One of the principle signs that speech is a complex system is the nonlinear arrangement of frequencies of variants in linguistic survey data. When the counts are charted by frequency, they form an asymptotic hyperbolic curve (A-curve) at every scale of analysis. The shape of the curve is sensitive to sample size: a small sample is unlikely to show an A-curve. So, too, categorization: too large a number of categories makes the data appear linear because of the small number of tokens in each category, while allowing too few categories, such as the two data points from binary categories, also gives us a line, not a curve. The A-curve can only be observed when the number of categories into which the data are sorted lies between these two extremes. Common practice in dialectology and sociolinguistics has been to establish a small number of possible categories such as phonemes for pronunciation, or to notice only the few most frequently occurring variants and to ignore the rest.

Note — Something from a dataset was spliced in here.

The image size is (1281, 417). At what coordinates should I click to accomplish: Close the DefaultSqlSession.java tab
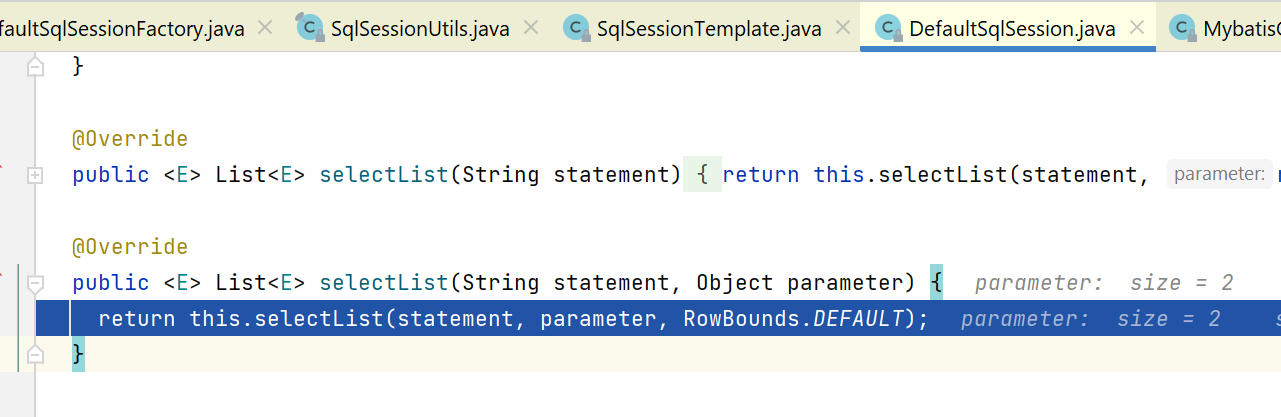click(1137, 28)
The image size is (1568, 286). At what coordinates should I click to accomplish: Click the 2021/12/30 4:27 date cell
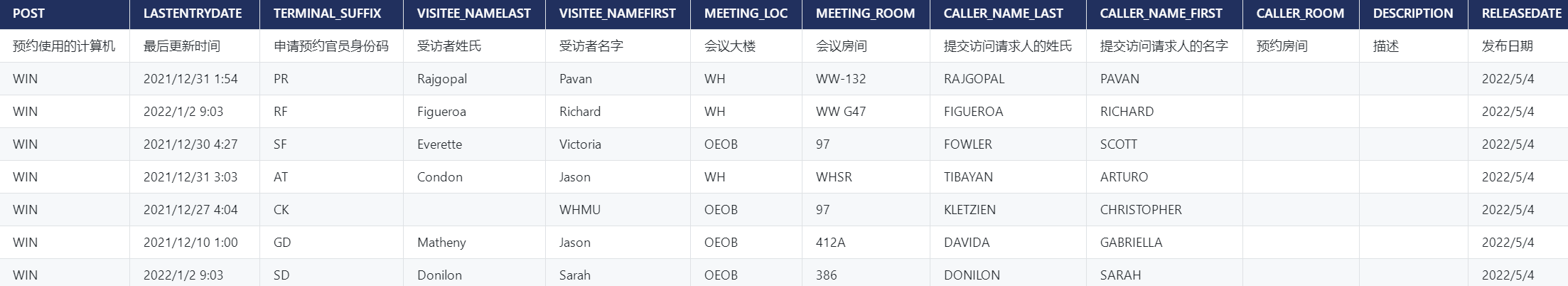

Such methods cannot address the underlying complexity of the data. In this essay, we discuss the Gini coefficient, used in economics, as a means to measure optimal nonlinearity. In an experiment where pronunciation data from survey research on the American English vowel system are analyzed in various subsamples, we demonstrate that A-curves do exist in the data in all cases, and we establish parameters for the interaction of sample size and number of categories in the design of valid and reliable experiments.